As to determining who gets pain meds since when have you been given the ability to see if I am actually in pain or just a drug seeker? How do you determine? Is it because of their skin color? Is it because they are poor? Is it because they have tattoos? Is it because they look like a biker? What?
So you are implying only poor people with a certain skin color who look like bikers and have tattoos are the only ones who are drug seekers? sounds pretty racist of you to make that determination, but hey, you said it not me.
Pretty much unless they tell you they just want a fix it is not your place to withhold pain meds. You do not know how a person responds to pain. What I might say is a 1/10 you might call an 8/10. My vitals do not fluctuate the way many claim they should when I am in severe pain. In fact when I got hurt on a job another medic thought I was faking until the x rays and cat scans were done at the hospital.
gotcha. I'm going to your area next time I want to get high, to complain of pain, so you can shoot me up until I am higher than a kite. Since you won't refuse to give them.

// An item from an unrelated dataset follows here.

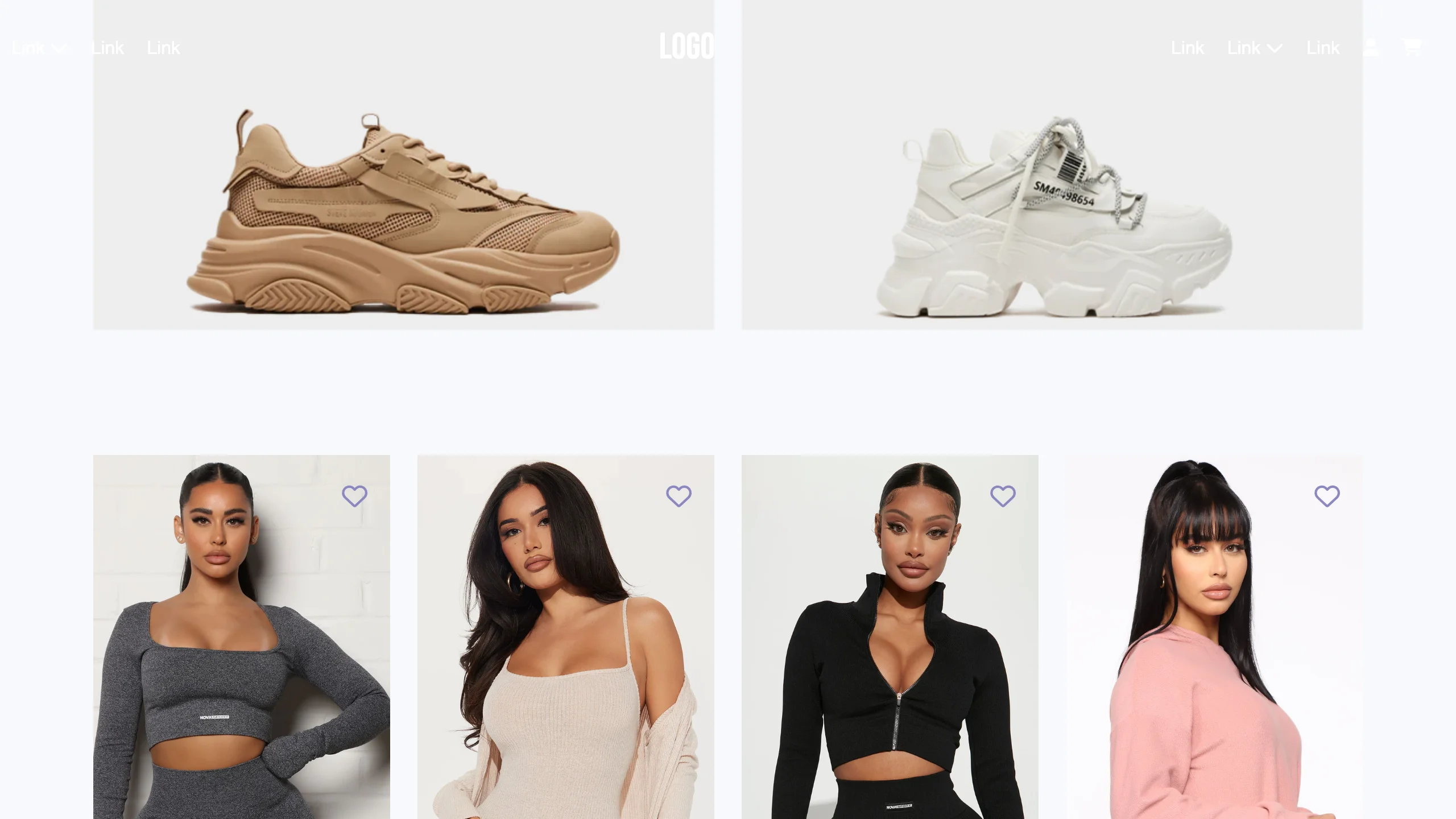1456x819 pixels.
Task: Open the user account icon
Action: click(x=1371, y=47)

So if I am the drug seekers friend you must be the worst ems person ever.
Well, you are a drug seekers friend, but I'm far from the worst EMS person ever.
I'm sorry, I can't let this go...PAIN indicates pain management. It may be as simple as positioning and an ice-pack. A good portion of pain doesn't need IV narcotics, but if the patient is in pain, it needs to be adressed.

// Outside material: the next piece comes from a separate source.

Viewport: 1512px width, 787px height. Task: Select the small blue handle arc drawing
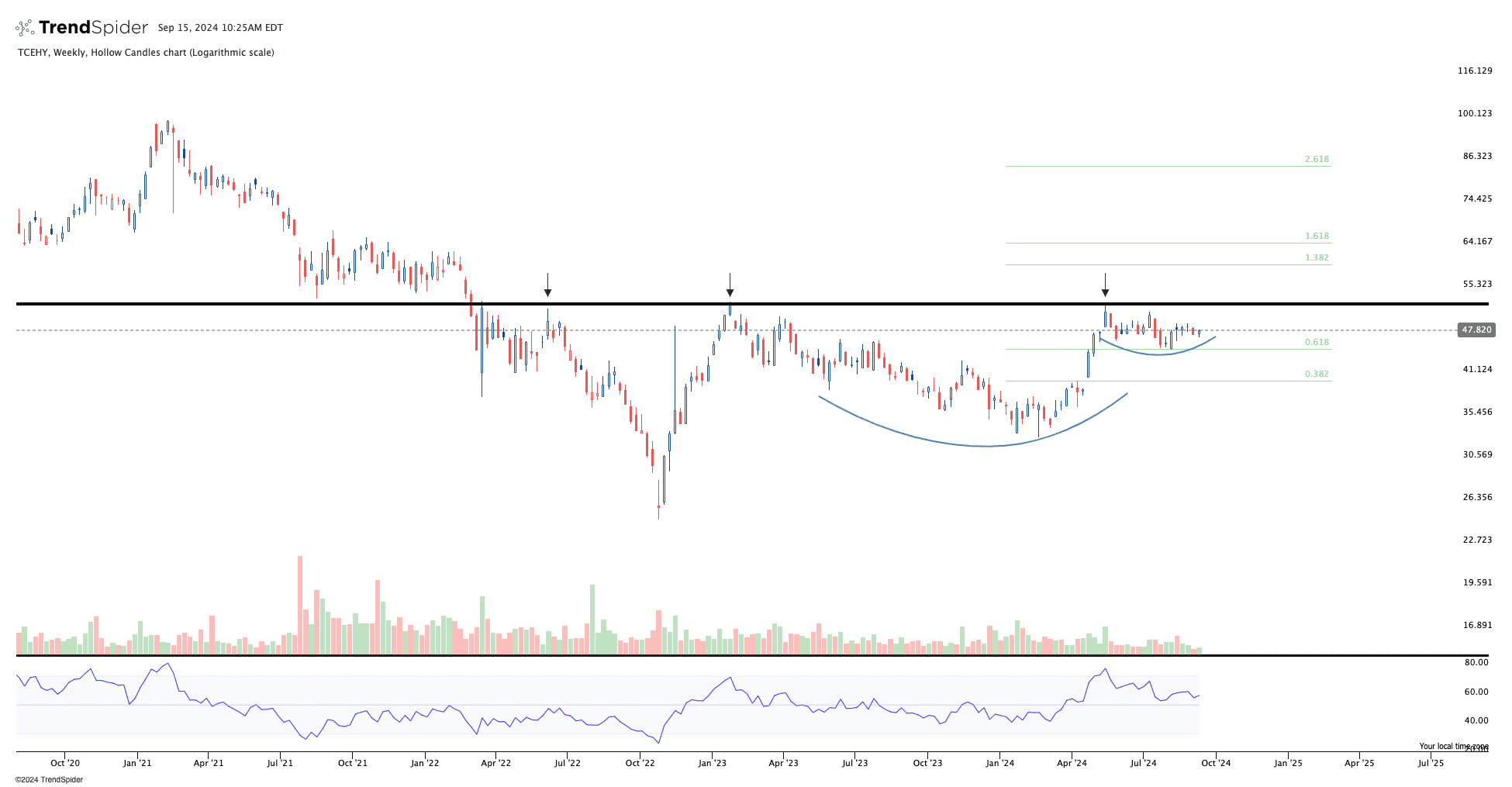1158,354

so you just supported my point, and for that I do thank you. Sometimes positioning and an ice pack are all you need to manage the pain, not narcotics which everyone wants to push.

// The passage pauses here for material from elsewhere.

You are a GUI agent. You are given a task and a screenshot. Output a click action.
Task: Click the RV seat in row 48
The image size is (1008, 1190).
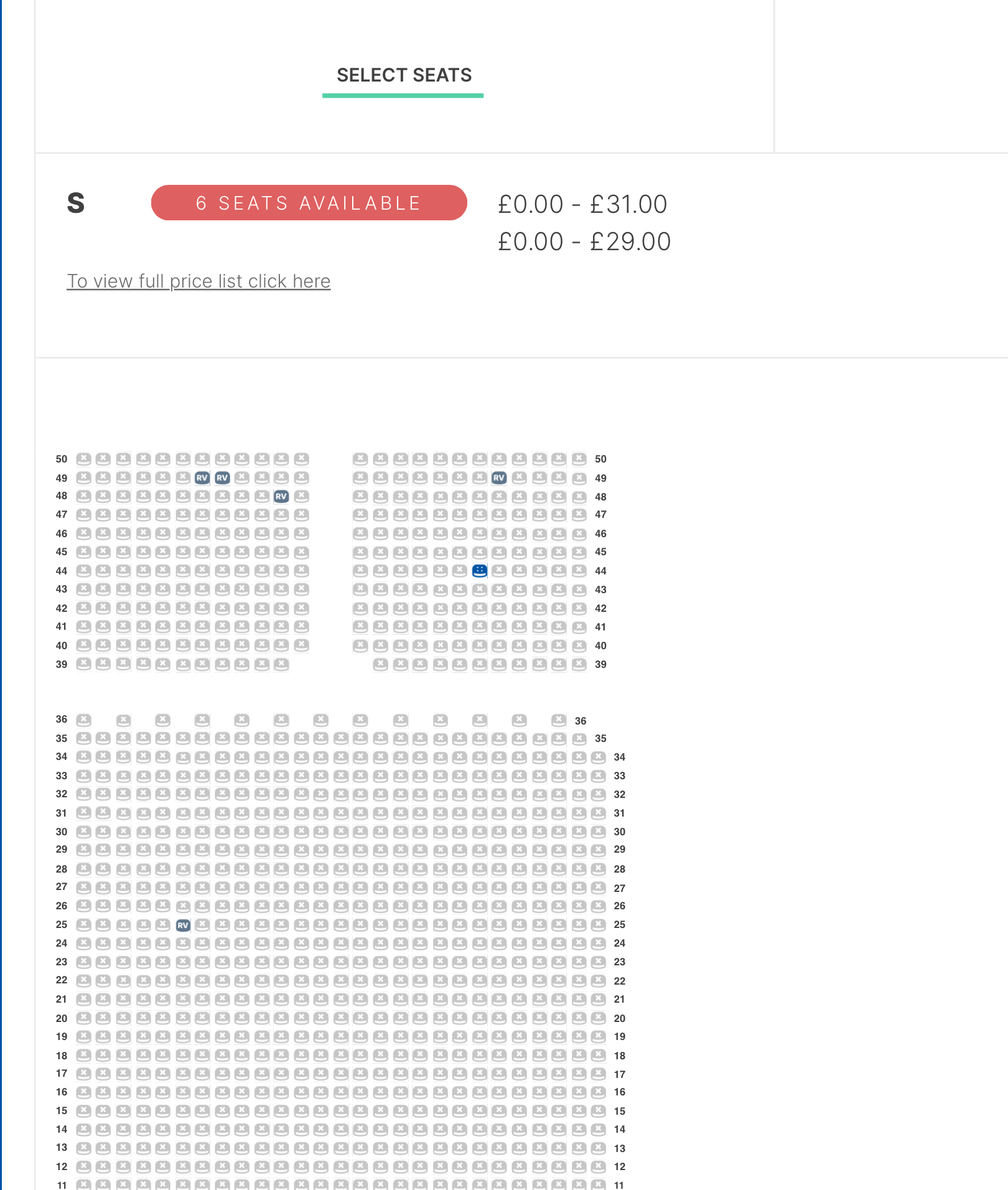[x=281, y=496]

You bet your sweet @ss I am going to let the individual patient presentation dictate how I treat them. Why would I waste my time doing an assesment otherwise?
see, that wasn't what I said. I said you are going to let the patient dictate what happens to them; you just told me that you are going to assess the patient and treat accordingly. Those are two completely different things. In the first case, the patient says "give me drugs because I say so", while in the second, you give drugs because you think they are warranted. There is a distinction there, and if you don't see it, then it's not worth me explaining it to you.
DrParasite, I have worked in busy systems with a high load of abusers. I understand, it's easy to get jaded. What's truly lost if you medicate a chronic system abuser who doesn't need it? Are they going to call more? Doubtful.
I'm sorry what? if a chronic junkie gets pain meds every time they call for the ambulance, you honestly think they aren't going to call more? Like anytime they want a fix and don't have the money to buy some, just call 911 and say their arm is broken and they need pain meds? and if you think that won't happen, then I question what type of busy system you have worked in.
Patient condition? Most EMS service don't give narcotic doses that would even begin to produce respiratory depression. Some narcotics? Most narcotics are generic and dirt-cheap. I respect that your system has chosen a tiered model. However please stop using this to defend the absoloutely pitiful state of pain management in US EMS. It need to be fixed and telling folks the equivelent of "grow some" is not gonna help the situation.
If the EMS system is broken, then get your MD, become a medical director, get on various national level steering committees and push for change.
 
Parasite you are a parasite. No point in wasting time with you. Have a great day.